Opinion
No. 20,036.
Decided June 17, 1963.
Defendant was convicted of driving an automobile while under the influence of intoxicating liquor and brings error.
Affirmed.
1. CRIMINAL LAW — Appeal and Error — Matters not Raised at Trial. The Supreme Court will not consider alleged errors where no objection was made at time of trial to admission of evidence claimed to be prejudicial, and not assigned as error in motion for new trial.
2. Operating Vehicle while Under Influence of Liquor — Evidence — Sufficiency. Where car driven by defendant struck automobile stopped for traffic signal, testimony of several witnesses that at time of accident defendant was in an intoxicated condition, was sufficient to support conviction.
3. Appeal and Error — Driving Under Influence — Previous Conviction — Proof. Where defendant was not found to have been previously convicted of drunken driving within five years under C.R.S. '53, 13-4-30, 1960 Perm. Supp., the Supreme Court will not undertake to prescribe how and when a prior conviction referred to in statute should be established.
Error to the County Court of Arapahoe County, Hon. John E. Fitzpatrick, Judge.
Messrs. DAWKINS BERMAN, for plaintiff in error.
Mr. DUKE W. DUNBAR, Attorney General, Mr. FRANK E. HICKEY, Deputy, Mr. JOHN E. BUSH, Assistant, for defendant in error.
GLEN WILLIAM PHELPS was charged in the Arapahoe County Court in separate counts with drunken driving, driving under the influence of narcotic drugs, reckless driving, careless driving, driving on the wrong side of the road, and having suffered a prior conviction for drunken driving within the preceding five years. In a trial to the court Phelps was convicted of drunken driving and sentenced to ninety days in jail and a $100 fine was also imposed. By writ of error Phelps seeks reversal of the judgment and sentence.
At the outset it is noted that although the trial court made a specific finding "that the defendant is guilty of driving under influence of intoxicating beverage," the court made no formal disposition of the remaining five counts. The Attorney General contends that the failure to make any finding in connection with these counts is equivalent to acquittal by silence, and Phelps makes no complaint with this disposition of the charges.
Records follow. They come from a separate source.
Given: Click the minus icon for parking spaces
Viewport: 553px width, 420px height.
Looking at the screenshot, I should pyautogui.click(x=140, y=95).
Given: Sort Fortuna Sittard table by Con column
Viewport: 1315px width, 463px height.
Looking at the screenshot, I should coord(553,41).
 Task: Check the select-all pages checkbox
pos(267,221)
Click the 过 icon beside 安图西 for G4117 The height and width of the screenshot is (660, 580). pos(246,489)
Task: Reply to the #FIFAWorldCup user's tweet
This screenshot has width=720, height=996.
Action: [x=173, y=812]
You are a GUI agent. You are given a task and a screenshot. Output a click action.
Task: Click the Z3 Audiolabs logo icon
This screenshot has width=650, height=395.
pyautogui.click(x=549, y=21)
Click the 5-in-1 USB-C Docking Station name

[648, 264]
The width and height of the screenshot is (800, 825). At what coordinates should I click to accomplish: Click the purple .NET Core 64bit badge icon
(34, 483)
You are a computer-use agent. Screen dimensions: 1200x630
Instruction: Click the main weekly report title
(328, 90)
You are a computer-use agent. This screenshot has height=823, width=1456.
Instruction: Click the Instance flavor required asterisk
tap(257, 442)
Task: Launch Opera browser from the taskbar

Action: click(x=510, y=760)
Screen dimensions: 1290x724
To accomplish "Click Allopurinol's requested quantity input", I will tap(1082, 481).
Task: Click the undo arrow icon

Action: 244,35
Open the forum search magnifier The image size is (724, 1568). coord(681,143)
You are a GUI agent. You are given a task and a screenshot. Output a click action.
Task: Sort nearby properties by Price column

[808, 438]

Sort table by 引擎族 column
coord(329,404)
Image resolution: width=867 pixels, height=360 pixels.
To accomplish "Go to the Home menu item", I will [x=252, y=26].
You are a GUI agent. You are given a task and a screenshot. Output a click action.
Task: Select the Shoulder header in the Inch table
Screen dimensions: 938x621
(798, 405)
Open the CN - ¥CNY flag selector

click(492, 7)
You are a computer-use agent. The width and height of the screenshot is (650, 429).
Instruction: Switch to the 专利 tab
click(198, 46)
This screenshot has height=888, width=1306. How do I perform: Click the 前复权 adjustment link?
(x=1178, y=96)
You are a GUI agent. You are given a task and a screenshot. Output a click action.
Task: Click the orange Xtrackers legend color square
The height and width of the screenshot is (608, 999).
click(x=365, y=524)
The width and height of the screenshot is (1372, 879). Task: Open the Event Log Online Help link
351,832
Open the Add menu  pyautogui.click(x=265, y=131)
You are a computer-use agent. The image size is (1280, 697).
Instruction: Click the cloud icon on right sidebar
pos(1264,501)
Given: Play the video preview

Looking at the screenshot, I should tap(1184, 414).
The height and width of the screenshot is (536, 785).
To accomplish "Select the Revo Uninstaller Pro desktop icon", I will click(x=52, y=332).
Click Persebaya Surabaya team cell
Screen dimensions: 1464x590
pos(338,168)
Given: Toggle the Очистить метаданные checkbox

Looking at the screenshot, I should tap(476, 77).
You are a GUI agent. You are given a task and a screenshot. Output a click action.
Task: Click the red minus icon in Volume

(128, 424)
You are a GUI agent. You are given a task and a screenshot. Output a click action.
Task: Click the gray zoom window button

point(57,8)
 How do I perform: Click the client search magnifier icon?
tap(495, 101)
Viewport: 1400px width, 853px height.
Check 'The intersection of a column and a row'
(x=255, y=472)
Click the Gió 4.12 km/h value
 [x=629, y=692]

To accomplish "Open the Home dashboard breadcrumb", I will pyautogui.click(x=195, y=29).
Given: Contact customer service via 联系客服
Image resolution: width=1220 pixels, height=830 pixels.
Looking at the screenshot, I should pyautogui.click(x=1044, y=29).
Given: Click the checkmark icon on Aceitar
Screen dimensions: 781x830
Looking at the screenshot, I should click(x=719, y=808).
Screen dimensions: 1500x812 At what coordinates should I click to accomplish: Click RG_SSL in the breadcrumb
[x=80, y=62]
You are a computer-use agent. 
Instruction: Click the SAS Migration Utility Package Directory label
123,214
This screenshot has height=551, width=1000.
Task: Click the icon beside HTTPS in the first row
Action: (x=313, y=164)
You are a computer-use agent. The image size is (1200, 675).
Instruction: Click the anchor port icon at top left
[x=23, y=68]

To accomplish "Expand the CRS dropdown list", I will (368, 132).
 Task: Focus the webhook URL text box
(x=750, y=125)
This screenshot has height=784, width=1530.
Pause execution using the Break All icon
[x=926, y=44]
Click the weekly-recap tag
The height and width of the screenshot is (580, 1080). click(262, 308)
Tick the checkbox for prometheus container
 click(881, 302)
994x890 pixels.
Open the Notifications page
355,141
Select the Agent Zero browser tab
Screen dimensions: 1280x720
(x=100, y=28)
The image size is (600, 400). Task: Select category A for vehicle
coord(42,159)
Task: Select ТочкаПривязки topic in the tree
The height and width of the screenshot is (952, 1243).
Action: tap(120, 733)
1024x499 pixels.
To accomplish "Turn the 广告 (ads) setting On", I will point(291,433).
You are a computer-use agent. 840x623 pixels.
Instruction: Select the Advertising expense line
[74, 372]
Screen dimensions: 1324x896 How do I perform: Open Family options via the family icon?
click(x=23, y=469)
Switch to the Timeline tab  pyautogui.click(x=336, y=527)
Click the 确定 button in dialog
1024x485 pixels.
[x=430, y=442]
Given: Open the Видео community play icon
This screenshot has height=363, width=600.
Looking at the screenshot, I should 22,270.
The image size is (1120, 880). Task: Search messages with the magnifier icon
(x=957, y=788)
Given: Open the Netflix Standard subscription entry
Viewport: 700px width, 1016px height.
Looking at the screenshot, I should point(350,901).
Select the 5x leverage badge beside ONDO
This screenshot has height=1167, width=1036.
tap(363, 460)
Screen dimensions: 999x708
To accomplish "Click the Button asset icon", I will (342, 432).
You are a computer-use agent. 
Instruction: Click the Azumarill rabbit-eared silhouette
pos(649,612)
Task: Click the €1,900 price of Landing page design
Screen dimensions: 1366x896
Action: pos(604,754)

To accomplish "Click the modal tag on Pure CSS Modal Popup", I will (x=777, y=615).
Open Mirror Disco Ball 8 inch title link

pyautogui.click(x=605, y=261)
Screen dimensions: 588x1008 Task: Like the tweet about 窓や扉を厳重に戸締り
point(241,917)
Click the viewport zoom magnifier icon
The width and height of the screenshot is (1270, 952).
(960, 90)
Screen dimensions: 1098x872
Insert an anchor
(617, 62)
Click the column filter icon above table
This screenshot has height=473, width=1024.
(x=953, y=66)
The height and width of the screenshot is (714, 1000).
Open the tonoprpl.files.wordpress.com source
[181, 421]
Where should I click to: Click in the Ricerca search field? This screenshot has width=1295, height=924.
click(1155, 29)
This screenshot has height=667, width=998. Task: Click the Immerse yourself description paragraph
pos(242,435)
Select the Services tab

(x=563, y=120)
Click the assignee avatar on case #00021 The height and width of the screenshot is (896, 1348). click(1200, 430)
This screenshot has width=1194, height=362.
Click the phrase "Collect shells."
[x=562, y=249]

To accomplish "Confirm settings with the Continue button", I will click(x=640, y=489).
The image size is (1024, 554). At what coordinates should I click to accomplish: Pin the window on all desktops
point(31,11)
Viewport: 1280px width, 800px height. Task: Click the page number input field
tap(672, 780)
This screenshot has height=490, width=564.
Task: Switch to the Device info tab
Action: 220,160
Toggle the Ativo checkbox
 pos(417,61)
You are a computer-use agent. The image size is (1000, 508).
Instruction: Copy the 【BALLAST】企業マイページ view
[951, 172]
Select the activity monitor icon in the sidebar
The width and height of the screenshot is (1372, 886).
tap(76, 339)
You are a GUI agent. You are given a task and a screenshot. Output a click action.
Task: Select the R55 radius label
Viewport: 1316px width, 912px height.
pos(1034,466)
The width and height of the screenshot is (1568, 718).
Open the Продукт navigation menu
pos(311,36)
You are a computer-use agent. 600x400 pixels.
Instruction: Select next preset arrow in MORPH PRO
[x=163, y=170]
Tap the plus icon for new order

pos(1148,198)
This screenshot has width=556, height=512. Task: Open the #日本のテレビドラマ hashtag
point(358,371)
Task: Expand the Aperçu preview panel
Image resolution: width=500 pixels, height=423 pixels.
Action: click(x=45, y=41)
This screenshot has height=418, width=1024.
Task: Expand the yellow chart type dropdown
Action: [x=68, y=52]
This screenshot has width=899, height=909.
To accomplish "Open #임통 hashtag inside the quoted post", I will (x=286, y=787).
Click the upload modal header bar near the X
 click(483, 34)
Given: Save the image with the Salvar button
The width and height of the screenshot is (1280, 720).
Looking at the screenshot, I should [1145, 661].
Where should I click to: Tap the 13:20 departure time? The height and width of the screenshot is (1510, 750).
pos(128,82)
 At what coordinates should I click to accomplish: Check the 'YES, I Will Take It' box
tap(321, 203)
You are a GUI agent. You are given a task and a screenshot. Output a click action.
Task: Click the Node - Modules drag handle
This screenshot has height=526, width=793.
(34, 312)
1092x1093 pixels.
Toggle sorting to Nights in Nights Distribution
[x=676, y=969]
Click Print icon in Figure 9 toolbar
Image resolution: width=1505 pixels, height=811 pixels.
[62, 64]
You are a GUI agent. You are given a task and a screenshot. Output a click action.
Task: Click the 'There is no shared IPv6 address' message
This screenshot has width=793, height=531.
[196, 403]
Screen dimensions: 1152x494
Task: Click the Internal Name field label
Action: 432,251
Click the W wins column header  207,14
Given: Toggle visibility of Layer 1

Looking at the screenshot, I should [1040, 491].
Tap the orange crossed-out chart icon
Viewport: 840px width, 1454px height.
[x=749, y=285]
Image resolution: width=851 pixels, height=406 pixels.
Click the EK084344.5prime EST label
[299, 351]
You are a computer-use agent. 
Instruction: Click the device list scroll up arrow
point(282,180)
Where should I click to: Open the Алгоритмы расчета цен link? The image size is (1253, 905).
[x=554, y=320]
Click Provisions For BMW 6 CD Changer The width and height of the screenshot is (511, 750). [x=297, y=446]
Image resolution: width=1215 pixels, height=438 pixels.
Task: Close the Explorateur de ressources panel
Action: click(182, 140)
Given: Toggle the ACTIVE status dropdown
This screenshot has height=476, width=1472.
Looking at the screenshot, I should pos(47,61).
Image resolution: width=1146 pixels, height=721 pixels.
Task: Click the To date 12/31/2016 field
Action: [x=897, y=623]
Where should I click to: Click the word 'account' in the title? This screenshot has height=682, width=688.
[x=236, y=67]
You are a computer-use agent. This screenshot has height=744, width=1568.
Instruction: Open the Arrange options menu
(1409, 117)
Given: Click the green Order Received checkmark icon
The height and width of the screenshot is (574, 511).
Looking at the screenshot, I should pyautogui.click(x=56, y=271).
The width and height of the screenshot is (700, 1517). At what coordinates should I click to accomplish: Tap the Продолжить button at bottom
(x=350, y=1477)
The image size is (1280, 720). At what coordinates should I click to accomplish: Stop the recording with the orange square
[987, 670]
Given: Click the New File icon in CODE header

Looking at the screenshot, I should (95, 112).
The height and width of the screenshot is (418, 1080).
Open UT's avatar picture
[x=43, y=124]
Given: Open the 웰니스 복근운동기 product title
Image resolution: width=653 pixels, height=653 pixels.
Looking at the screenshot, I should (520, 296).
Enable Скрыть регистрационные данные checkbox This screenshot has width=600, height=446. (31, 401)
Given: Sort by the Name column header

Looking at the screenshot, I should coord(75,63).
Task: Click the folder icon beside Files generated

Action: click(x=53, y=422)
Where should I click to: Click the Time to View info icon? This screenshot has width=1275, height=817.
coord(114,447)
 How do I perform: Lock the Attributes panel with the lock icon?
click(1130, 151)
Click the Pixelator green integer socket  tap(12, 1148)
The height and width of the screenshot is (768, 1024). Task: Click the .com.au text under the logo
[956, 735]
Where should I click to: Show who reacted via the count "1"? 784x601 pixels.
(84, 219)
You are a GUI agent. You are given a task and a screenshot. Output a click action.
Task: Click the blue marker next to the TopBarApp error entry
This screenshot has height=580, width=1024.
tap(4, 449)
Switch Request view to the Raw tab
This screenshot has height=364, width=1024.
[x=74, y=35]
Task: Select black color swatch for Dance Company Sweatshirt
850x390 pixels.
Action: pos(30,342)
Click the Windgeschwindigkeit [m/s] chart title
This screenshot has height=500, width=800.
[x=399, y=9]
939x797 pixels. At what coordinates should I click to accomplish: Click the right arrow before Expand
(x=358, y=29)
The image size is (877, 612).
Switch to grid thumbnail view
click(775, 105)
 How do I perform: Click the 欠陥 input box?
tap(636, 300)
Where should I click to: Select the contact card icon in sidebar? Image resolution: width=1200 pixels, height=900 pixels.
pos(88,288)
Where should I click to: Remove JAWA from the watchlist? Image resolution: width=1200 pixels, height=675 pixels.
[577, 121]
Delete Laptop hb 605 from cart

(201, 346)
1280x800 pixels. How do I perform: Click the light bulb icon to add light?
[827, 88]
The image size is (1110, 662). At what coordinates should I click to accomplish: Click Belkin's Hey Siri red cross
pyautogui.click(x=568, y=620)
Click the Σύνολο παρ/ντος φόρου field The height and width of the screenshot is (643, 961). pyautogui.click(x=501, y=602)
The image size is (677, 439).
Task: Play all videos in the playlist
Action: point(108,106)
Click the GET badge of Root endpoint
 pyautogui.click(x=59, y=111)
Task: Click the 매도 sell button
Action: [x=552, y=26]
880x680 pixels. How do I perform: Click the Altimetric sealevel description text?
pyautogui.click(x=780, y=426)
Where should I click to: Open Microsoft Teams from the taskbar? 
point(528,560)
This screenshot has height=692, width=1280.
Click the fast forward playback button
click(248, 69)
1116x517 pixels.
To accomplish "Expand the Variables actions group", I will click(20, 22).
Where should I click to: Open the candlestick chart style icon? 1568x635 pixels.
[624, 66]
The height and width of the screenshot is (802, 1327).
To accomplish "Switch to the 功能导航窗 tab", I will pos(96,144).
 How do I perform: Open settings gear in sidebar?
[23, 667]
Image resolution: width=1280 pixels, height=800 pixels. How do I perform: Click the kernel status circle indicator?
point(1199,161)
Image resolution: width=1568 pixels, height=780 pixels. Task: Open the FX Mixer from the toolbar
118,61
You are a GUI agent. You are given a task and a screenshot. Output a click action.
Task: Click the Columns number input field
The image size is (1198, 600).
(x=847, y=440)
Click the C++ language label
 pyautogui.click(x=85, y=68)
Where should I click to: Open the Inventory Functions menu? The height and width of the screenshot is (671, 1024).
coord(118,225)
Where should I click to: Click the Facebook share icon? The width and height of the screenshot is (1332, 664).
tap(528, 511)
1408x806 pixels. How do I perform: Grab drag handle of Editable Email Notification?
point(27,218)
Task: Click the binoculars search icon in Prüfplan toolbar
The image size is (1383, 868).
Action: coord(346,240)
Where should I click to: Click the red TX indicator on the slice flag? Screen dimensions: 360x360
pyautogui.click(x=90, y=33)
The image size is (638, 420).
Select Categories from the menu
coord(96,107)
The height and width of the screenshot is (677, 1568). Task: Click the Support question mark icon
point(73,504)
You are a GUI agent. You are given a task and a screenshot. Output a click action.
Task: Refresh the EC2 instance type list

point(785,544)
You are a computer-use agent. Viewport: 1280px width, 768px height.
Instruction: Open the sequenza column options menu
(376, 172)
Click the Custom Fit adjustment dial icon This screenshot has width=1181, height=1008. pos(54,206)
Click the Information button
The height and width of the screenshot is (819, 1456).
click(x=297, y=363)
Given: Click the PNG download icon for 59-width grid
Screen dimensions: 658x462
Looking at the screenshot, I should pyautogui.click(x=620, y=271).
However, this omission by the trial court forms a part of the background for Phelps' one assignment of error.
After the district attorney and Phelps had concluded their presentation of the evidence as to the facts and circumstances relating to the automobile accident out of which the prosecution arose, the district attorney without objection called Boydston, an investigator for the Motor Vehicle Department, and attempted to establish that within the preceding five years Phelps had suffered a conviction for drunken driving. In this connection the district attorney also without objection asked the court to take judicial notice of the fact that its record disclosed such a conviction. Phelps now claims this was highly prejudicial, particularly in view of the fact that as of the moment this evidence was offered he had not been adjudged guilty of any offense, and that this allegedly improper procedure requires reversal of his conviction.
Under these circumstances the alleged error will not even be considered by us, inasmuch as no objection thereto was raised at the time of trial, nor was it later assigned as error in the motion for new trial. It is axiomatic that objections of this type may not be raised for the first time in this Court except under the most unusual of circumstances, which suffice it to say are not to be found in the instant case. See Davis v. People, 112 Colo. 452, 150 P.2d 67 and Parrott v. People, 144 Colo. 587, 357 P.2d 634.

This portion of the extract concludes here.